## start

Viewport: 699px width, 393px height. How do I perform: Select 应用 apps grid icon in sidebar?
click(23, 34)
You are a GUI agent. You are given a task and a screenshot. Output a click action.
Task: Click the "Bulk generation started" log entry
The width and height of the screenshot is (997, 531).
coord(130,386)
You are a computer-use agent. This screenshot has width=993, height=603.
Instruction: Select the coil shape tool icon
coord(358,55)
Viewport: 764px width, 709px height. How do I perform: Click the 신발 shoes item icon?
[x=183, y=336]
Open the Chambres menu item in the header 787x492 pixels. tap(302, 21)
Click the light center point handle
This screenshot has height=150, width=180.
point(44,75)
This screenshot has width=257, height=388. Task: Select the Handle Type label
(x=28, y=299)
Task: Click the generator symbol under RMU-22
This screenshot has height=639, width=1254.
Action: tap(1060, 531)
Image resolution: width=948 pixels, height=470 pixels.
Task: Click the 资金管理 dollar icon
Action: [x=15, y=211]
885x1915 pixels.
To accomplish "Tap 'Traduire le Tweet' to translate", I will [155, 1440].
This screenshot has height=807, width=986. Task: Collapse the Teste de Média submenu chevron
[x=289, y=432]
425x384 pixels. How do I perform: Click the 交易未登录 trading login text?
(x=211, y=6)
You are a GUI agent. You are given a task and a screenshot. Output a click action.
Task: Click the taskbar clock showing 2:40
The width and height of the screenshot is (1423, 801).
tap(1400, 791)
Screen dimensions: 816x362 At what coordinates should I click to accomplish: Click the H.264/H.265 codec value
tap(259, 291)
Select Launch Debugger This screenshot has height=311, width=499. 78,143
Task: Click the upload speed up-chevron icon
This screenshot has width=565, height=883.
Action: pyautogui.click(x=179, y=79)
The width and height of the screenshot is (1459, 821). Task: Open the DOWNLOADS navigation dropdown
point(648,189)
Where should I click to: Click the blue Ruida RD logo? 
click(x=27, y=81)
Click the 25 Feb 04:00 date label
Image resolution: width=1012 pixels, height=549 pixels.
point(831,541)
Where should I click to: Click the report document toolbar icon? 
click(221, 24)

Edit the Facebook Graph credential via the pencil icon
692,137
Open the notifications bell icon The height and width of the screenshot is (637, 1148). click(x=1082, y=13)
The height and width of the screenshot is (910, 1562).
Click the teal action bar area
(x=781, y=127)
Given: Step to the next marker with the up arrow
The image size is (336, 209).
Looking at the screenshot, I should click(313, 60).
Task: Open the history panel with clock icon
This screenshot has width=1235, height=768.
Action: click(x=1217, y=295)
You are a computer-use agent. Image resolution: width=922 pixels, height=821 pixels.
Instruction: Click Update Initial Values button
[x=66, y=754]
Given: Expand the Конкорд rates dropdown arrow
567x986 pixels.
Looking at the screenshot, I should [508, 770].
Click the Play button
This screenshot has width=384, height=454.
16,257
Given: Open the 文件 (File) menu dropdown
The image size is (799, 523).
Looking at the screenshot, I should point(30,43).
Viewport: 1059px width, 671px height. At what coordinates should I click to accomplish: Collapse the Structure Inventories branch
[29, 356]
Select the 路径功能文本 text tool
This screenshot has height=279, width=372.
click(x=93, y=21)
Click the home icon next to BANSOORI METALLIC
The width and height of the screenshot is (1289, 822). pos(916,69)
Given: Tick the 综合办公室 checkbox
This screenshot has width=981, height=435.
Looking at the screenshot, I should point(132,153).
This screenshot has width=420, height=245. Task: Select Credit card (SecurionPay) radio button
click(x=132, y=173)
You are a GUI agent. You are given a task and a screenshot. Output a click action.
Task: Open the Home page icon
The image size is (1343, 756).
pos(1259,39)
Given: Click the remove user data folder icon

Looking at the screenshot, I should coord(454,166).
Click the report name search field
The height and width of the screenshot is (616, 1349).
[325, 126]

## end

Rewrite all of the lines above, substituting "interface agent" for every occurrence of "GUI agent" and leaving everything else unchanged.

# Worked solution:
Viewport: 699px width, 393px height. How do I perform: Select 应用 apps grid icon in sidebar?
click(23, 34)
You are a interface agent. You are given a task and a screenshot. Output a click action.
Task: Click the "Bulk generation started" log entry
The width and height of the screenshot is (997, 531).
coord(130,386)
You are a computer-use agent. This screenshot has width=993, height=603.
Instruction: Select the coil shape tool icon
coord(358,55)
Viewport: 764px width, 709px height. How do I perform: Click the 신발 shoes item icon?
[x=183, y=336]
Open the Chambres menu item in the header 787x492 pixels. tap(302, 21)
Click the light center point handle
This screenshot has height=150, width=180.
point(44,75)
This screenshot has width=257, height=388. Task: Select the Handle Type label
(x=28, y=299)
Task: Click the generator symbol under RMU-22
This screenshot has height=639, width=1254.
Action: tap(1060, 531)
Image resolution: width=948 pixels, height=470 pixels.
Task: Click the 资金管理 dollar icon
Action: [x=15, y=211]
885x1915 pixels.
To accomplish "Tap 'Traduire le Tweet' to translate", I will [155, 1440].
This screenshot has height=807, width=986. Task: Collapse the Teste de Média submenu chevron
[x=289, y=432]
425x384 pixels. How do I perform: Click the 交易未登录 trading login text?
(x=211, y=6)
You are a interface agent. You are given a task and a screenshot. Output a click action.
Task: Click the taskbar clock showing 2:40
The width and height of the screenshot is (1423, 801).
tap(1400, 791)
Screen dimensions: 816x362 At what coordinates should I click to accomplish: Click the H.264/H.265 codec value
tap(259, 291)
Select Launch Debugger This screenshot has height=311, width=499. 78,143
Task: Click the upload speed up-chevron icon
This screenshot has width=565, height=883.
Action: pyautogui.click(x=179, y=79)
The width and height of the screenshot is (1459, 821). Task: Open the DOWNLOADS navigation dropdown
point(648,189)
Where should I click to: Click the blue Ruida RD logo? 
click(x=27, y=81)
Click the 25 Feb 04:00 date label
Image resolution: width=1012 pixels, height=549 pixels.
point(831,541)
Where should I click to: Click the report document toolbar icon? 
click(221, 24)

Edit the Facebook Graph credential via the pencil icon
692,137
Open the notifications bell icon The height and width of the screenshot is (637, 1148). click(x=1082, y=13)
The height and width of the screenshot is (910, 1562).
Click the teal action bar area
(x=781, y=127)
Given: Step to the next marker with the up arrow
The image size is (336, 209).
Looking at the screenshot, I should click(313, 60).
Task: Open the history panel with clock icon
This screenshot has width=1235, height=768.
Action: click(x=1217, y=295)
You are a computer-use agent. Image resolution: width=922 pixels, height=821 pixels.
Instruction: Click Update Initial Values button
[x=66, y=754]
Given: Expand the Конкорд rates dropdown arrow
567x986 pixels.
Looking at the screenshot, I should [508, 770].
Click the Play button
This screenshot has width=384, height=454.
16,257
Given: Open the 文件 (File) menu dropdown
The image size is (799, 523).
Looking at the screenshot, I should point(30,43).
Viewport: 1059px width, 671px height. At what coordinates should I click to accomplish: Collapse the Structure Inventories branch
[29, 356]
Select the 路径功能文本 text tool
This screenshot has height=279, width=372.
click(x=93, y=21)
Click the home icon next to BANSOORI METALLIC
The width and height of the screenshot is (1289, 822). pos(916,69)
Given: Tick the 综合办公室 checkbox
This screenshot has width=981, height=435.
Looking at the screenshot, I should point(132,153).
This screenshot has width=420, height=245. Task: Select Credit card (SecurionPay) radio button
click(x=132, y=173)
You are a interface agent. You are given a task and a screenshot. Output a click action.
Task: Open the Home page icon
The image size is (1343, 756).
pos(1259,39)
Given: Click the remove user data folder icon

Looking at the screenshot, I should coord(454,166).
Click the report name search field
The height and width of the screenshot is (616, 1349).
[325, 126]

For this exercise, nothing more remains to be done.